Detailed Description

Not available

Study Timeline

• Study First Submitted: 2015-11-09
• Study First Submitted QC: 2015-11-09
• Study First Posted: 2015-11-10
• Study Start: 2015-12-03
• Primary Completion: 2016-08-20
• Study Completion: 2016-11-03
• Disposition First Submitted: 2017-08-01
• Disposition First Submitted QC: 2017-08-16
• Disposition First Posted: 2017-08-18
• Results First Submitted: 2017-12-08
• Status Verified: 2018-03
• Results First Submitted QC: 2018-03-16
• Last Update Submitted: 2018-03-16
• Results First Posted: 2018-03-19
• Last Update Posted: 2018-03-19

Recruitment & Eligibility

• Status: COMPLETED
• Sex: All
• Target Recruitment: 48

Inclusion Criteria

• Men and women 40 - 75 years old
• History of Stable CAD
• Currently receiving statin as standard of care

Exclusion Criteria

• Severe angina pectoris symptoms
• High-risk coronary or carotid artery disease that will likely require surgical or percutaneous intervention during the study period
• Hospitalization for heart failure within 12 months prior to screening
• Uncontrolled Hypertension
• Within 6 months prior to screening, a history of ACS or hospitalization for heart failure
• Clinically significant abnormalities in rhythm, conduction or morphology of ECG
• Subjects with transplanted heart, left ventricular assist device, implanted pacemaker, implantable cardioverter defibrillator, or cardiac resynchronization therapy
• Untreated life-threatening ventricular arrhythmias
• History, within 12 months prior to screening, of myocarditis or restrictive pericarditis, or hemodynamically significant valvular hear disease or aortic disease
• Undergone major surgery with in 3 months prior to screening or has planned major surgery during the study period

Study & Design

• Study Type: INTERVENTIONAL
• Study Design: SEQUENTIAL

Arm && Interventions

Group	Intervention	Description
Placebo Intravenous (IV)	Placebo IV	Participants received a single IV dose of placebo matched to MEDI6012 on Day 1 of the study.
MEDI6012 24 mg IV	MEDI6012	Participants received a single IV dose of 24 mg MEDI6012 on Day 1.
MEDI6012 240 mg IV	MEDI6012	Participants received a single IV dose of 240 mg MEDI6012 on Day 1.
MEDI6012 800 mg IV	MEDI6012	Participants received a single IV dose of 800 mg MEDI6012 on Day 1.
Placebo Subcutaneous (SC)	Placebo SC	Participants received a single SC dose of placebo matched to MEDI6012 on Day 1 of the study.
MEDI6012 80 mg IV	MEDI6012	Participants received a single IV dose of 80 mg MEDI6012 on Day 1.
MEDI6012 80 mg SC	MEDI6012	Participants received a single SC dose of 80 mg MEDI6012 on Day 1.
MEDI6012 600 mg SC	MEDI6012	Participants received a single SC dose of 600 mg MEDI6012 on Day 1.

Primary Outcome Measures

Name	Time	Method
Number of Participants With TEAEs Related to Vital Sign Parameters	Baseline (Day 1) up to Day 57	TEAEs observed in participants with clinically significant vital signs abnormalities were assessed.

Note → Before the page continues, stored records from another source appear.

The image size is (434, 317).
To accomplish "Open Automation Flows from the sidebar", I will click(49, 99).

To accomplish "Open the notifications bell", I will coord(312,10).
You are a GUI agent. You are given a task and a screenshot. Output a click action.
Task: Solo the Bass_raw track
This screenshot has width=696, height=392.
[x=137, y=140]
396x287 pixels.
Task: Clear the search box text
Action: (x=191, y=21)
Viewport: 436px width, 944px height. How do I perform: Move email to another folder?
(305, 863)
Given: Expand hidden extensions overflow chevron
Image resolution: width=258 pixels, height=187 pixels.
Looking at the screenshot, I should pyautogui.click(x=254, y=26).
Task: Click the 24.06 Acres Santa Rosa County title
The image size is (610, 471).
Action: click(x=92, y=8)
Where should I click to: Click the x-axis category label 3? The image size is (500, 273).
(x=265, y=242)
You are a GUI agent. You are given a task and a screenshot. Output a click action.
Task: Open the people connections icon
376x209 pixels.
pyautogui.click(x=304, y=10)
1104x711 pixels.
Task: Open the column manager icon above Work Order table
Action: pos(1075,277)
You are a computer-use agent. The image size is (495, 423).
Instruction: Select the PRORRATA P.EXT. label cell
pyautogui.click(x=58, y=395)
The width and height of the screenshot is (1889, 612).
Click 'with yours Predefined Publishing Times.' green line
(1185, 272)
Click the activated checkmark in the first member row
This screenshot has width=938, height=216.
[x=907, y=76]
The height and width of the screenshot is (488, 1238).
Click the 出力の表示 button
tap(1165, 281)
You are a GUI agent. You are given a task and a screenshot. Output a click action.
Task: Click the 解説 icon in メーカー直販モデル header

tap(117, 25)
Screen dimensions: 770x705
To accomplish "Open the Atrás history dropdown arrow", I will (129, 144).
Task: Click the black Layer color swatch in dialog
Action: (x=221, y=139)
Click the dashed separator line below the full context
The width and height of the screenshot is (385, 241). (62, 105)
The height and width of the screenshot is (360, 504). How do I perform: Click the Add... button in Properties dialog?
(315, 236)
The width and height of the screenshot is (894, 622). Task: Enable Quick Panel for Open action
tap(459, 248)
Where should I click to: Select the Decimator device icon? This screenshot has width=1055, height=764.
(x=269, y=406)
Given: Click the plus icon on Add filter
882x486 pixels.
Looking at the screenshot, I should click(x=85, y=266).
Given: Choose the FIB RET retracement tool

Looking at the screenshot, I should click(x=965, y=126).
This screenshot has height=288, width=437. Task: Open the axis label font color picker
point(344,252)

Vital signs parameters included blood pressure, respiration rate, pulse, pulse oximetry, and body temperature.
Number of Participants With TEAEs Related to Clinical Laboratory Evaluations	Baseline (Day 1) up to Day 57	An abnormal laboratory finding which required an action or intervention by the investigator, or a finding judged by the investigator to represent a change beyond the range of normal physiologic fluctuation were reported as an adverse event. Laboratory evaluations (haematology, serum chemistry and urinalysis) of blood and urine samples were performed.
Number of Participants With TEAEs Related to Electrocardiogram (ECG) Evaluations	Baseline (Day 1) up to Day 57	TEAEs observed in participants with clinically significant ECG abnormalities were assessed. TEAEs are the events between first dose of study drug and up to 57 days after last dose that were absent before treatment or that worsened relative to pre-treatment state.
Number of Participants With Treatment Emergent Adverse Events (TEAEs) and Treatment Emergent Serious Adverse Events (TESAEs)	Baseline (Day 1) up to Day 57	An adverse event (AE) was any untoward medical occurrence in a participant who received study drug without regard to possibility of causal relationship. An SAE was an AE resulting in any of the following outcomes or deemed significant for any other reason: death; initial or prolonged inpatient hospitalization; life-threatening experience (immediate risk of dying); persistent or significant disability/incapacity; congenital anomaly. Treatment-emergent are the events between first dose of study drug and up to 57 days after last dose that were absent before treatment or that worsened relative to pre-treatment state.
Baseline-adjusted Area Under the Curve From Time 0 to 96 Hours (Hrs) (AUC [0-96 Hrs]) for High-Density Lipoprotein-Cholesterol (HDL-C)	Pre-dose, 12, 24, 48, 72 and 96 hrs post-dose Day 1 for IV and SC dose; additional within 5 minutes after completion of infusion, 4 and 8 hrs post-dose Day 1 (IV cohorts only)	The AUC (0-96 hrs) is the area under the concentration-time curve from time 0 to 96 hrs of HDL-C.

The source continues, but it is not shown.